The singer and Dumplin’ actor looks like the new poster girl for Hot Topic. Equal parts vampy, “choke me, Daddy,” and e-girl, it looks like Megan Fox Mini is ready for her grunge knight in shining leather.

After getting caught up in the Olivia Rodrigo and Joshua Bassett tween drama, Carpenter is no longer just a third of an isosceles triangle, nor a nameless Disney star. This is how you make a comeback appearance to upstage your peers—as if Alice in Wonderland went tumbling down the rabbit hole, landed in the ‘70s flower power era, and grew tits.

THANK GOD, a man not in a tux. A+ for wearing color and extra credit for stealing these bell bottoms from the live action set of Scooby Doo.

This is exactly the sort of carpet behavior I’d expect from men who once performed dick-out naked at Woodstock ‘99. Thank you for the fun and funky suits, lads.

The Jamaican dancehall artist is a deconstructed disco ball. She deserves all the mirrors, no matter how small. I mean, I’d be vain if I were her.

The Texan singer really nailed the summer-to-fall transitional look. And the delicate Beetlejuice look. And the disco bride look.

The supermodel gave birth to twins in January, and she’s out here half a year later in high heels? Incredible. Sweet dress but those little diamond-encrusted pins look like candy canes and I just have a couple of questions for the designer. The first one is, “Do you know how many different shapes there are in the world?”

Where does the torso end and legs begin? Is this an optical illusion? Is it grass camouflage?

Prayers up for these ruched pants straight off the rack at Bebe.

AN INTENTIONAL NIP SLIP!!! Thank you, Billy! Nipple awareness!!!

The Love Island star looks stunning, but I’m concerned about the number of early-aughts feather dresses on the red carpet tonight. Like, I’m sorry, but magenta feathers are only going to remind me of Yzma from the Disney animated movie The Emperor’s New Groove.

Oh, OK, I see what the Saturday Night Live star did here. She was like, “Let’s do an astronaut suit but make it a dress. No! A moon snail. Wait, no! A sleeping bag for astronauts. Shit, can’t decide, let’s do all three.” I feel confident that at least WALL·E would be interested in boning her in this.

This man is giving “beta male seeks financial dominatrix to step on his chest in stilettos and drain his bank accounts.” I’m available, just a note.

A perfect example of less is more. The Bleacher Report host seems to have acknowledged that while there is no official theme for the evening, the unofficial theme for the rest of the year is Renaissance by Beyoncé.

The host of MTV’s Catfish deserves to win a ticket that’ll launch her straight to the stars, as this ensemble simply does not belong here on earth! It is too good!!!

I think we’ve got a baby Xtina on our hands.

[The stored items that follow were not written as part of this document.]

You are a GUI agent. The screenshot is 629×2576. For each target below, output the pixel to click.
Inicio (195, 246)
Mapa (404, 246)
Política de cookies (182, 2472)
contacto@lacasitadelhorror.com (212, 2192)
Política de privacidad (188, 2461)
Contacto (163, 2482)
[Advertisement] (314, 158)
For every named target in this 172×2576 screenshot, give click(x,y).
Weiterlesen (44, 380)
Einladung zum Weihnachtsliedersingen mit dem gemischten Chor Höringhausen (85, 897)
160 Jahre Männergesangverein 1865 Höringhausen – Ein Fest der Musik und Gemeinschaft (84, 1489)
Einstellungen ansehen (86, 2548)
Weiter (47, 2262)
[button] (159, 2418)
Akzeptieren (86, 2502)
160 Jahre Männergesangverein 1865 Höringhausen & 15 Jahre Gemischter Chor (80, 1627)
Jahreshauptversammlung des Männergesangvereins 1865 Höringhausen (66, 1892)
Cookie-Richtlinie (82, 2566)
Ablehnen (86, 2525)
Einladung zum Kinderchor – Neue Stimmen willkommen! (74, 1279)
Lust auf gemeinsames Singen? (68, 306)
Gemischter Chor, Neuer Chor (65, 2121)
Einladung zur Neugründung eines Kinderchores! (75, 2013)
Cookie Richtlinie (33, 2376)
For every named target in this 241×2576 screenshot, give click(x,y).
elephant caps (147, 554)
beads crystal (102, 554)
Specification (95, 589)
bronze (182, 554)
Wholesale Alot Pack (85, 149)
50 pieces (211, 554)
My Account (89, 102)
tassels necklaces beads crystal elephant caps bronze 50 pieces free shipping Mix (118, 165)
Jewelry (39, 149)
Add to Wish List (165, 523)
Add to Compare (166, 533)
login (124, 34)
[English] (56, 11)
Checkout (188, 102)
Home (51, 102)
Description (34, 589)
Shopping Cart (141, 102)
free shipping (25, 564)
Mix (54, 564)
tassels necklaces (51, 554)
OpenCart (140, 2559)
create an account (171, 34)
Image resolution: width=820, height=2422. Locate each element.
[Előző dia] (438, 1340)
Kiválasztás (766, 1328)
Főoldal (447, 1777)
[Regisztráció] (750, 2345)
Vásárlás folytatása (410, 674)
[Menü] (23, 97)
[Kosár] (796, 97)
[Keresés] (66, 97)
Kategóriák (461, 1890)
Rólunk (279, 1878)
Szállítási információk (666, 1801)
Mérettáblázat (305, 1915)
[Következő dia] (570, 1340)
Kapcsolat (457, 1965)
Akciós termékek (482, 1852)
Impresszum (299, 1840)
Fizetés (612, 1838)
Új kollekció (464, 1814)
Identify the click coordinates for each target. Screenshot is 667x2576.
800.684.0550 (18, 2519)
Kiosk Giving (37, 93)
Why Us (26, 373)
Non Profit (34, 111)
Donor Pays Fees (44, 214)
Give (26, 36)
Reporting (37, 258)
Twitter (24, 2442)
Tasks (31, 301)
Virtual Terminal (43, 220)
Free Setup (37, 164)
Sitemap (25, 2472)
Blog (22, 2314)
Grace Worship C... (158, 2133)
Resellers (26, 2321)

The former So You Think You Can Dance contestant turned singer is serving forest nymph meets Smurfette (yes, Smurfette is a bimbo, obviously).

The rapper appears to be sporting a decaying VeggieTales jacket. This photo prompts a lot of confusion for me, personally, but the boots can stay. Maybe the hat. Nothing else.

This is a lot of Dior, and I don’t necessarily like to see brand names on the carpet (save that for a paparazzi chase down Melrose). But the Netflix star and singer looks cute as hell, so I’ll give her a pass on the logomania for now.

I hear the former Bachelorette star stopped by her childhood home to swipe this sorority invite dress from her old closet. This look might get her a bid, but not from any Best Dressed lists.

Ken Doll, is that you? Blink once if you’re alright in there and blink twice if you’d like me to find someone to take you back to the Barbie movie production tent. Kudos for wearing color though.

It seems the Grammy-winning rapper is scared that he might be settling into his irrelevance era—so he’s attached his name to his knuckles to ensure we never forget what he did (he went “back back to Cali Cali”).

The RuPaul’s Drag Race contestant is all legs, locks, and labia. I would be terrified that one wrong turn would quickly shift this whole ensemble to the side. But Colby looks fierce and fearless. You go, Hot Tamale!

The Australian musician and LGBTQ+ advocate has tapped into the Regencycore trend, but with a sapphic twist. If a guy wore this, I’d be bored. But on Betty Who, I am screaming, “Somebody Loves You.”